Journalism is just a gun. It's only got one bullet in it, but if you aim right, that's all you need.
Mr AHR avatar
#245416 from ಠ_ಠ
...it was only a 20 minute gap in posts, man.
Bluespade avatar
#245417 from Texas
[up][up] It kind of bugs me when artists mix detail like that. Applejack is drawn cleanly and fully detailed, but background (especially the leaves) is all abstract and vaguely defined. Pick one or the other, people.

Um, it has good colors.

edited 9th Jul '12 3:00:10 PM by Bluespade

Mr AHR avatar
#245418 from ಠ_ಠ
That is a bit...odd
Bluespade avatar
#245419 from Texas
Looks like it was a deliberate choice too, because this pic by the same artist doesn't really have that problem. It's pretty great.

edited 9th Jul '12 3:01:59 PM by Bluespade

Perpetual Lurker avatar
#245420
It looks quite pretty, IMO. I'm not going to fault an artist for a unique style.
CDRW avatar
#245421
I'm going to agree with Bluespade here. It would look absolutely amazing if they'd done Applejack in the same style as the background though.
CRISIS: Equestria liveblog
Surprise avatar
#245422 from Ponyville
Reviewing in-character!

I disagree with the humans, I liked the meta stuff. Also I so identified with Twilight Sparkle. Getting a high score on Burgertime is not an easy task, and I think Celestia is lying if she says she's done it.

Your fanfic made me hungry though, Super Gex. You're a tasty gecko, aren't you?
Favorite foods: carrots, oats, sausage and gravy...
Perpetual Lurker avatar
#245423
There's a place for meta-narration, to be sure.

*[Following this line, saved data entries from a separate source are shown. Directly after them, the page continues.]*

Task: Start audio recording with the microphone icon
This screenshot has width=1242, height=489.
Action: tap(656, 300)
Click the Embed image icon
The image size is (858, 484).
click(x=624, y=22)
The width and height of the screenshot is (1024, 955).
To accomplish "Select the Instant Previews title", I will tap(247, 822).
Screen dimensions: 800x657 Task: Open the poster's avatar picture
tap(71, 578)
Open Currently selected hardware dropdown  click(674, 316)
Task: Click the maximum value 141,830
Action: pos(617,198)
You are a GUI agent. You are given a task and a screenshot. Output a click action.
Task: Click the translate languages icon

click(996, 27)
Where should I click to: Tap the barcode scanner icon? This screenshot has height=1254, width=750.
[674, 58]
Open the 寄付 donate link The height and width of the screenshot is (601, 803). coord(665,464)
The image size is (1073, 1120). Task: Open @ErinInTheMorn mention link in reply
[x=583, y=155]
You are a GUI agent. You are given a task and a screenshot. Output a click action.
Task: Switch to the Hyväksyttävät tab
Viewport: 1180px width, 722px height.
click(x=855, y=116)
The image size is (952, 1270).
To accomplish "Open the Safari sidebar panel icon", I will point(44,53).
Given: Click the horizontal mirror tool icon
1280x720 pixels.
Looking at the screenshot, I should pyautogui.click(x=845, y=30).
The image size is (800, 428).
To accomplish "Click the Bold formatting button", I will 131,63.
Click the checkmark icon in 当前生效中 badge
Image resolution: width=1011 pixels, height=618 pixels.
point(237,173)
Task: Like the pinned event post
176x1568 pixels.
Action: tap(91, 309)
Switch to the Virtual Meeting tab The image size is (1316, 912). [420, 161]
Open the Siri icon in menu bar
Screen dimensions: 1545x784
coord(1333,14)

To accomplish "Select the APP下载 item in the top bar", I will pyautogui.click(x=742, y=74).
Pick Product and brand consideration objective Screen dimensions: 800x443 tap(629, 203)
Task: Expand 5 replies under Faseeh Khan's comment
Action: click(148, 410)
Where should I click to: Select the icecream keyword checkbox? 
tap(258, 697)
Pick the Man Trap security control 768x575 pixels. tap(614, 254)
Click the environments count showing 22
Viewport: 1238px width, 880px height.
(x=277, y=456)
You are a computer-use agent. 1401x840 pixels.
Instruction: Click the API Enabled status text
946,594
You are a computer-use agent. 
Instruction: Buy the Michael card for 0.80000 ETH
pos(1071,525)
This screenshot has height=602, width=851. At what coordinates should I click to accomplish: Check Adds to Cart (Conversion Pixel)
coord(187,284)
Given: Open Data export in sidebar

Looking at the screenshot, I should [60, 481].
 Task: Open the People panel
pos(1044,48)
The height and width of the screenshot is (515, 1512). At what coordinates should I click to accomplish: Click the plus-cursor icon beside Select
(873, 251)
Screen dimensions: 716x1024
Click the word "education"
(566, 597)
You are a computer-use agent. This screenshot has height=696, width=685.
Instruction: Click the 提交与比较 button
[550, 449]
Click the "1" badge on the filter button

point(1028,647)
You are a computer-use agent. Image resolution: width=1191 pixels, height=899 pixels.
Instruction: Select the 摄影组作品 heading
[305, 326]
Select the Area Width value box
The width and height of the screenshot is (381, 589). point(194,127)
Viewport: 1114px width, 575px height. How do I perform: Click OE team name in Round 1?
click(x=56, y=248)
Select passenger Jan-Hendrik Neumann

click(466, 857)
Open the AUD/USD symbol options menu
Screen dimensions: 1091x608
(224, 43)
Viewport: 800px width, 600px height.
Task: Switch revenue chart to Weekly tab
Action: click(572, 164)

I, for one, like a good Lemony Narrator, so long as the narrator itself is an actual character, with personality, opinions, and the like (development optional).
Japanese Teeth avatar
#245424 from Meinong's jungle
@Blue: I kinda agree, but it's not exactly a question of detail; it's more one of style differences. AJ is drawn much more similarly to the show, while the background is a lot more impressionistic.

And yeah, meta-narration isn't bad, it's just that it can get in the way of the story if you aren't careful about it, and in this specific case I think toning back would probably help, especially because the story itself isn't nearly as over the top as the narration is. The other thing, which is kind of a meta-complaint, is that doing blatantly self-aware fanfic is something of a cliche, so unless the narrator adds a lot to the story, it's a bit of a risky move. If you develop it from chapter to chapter it could work, but if he's just sort of there for the heck of it, it could be a problem.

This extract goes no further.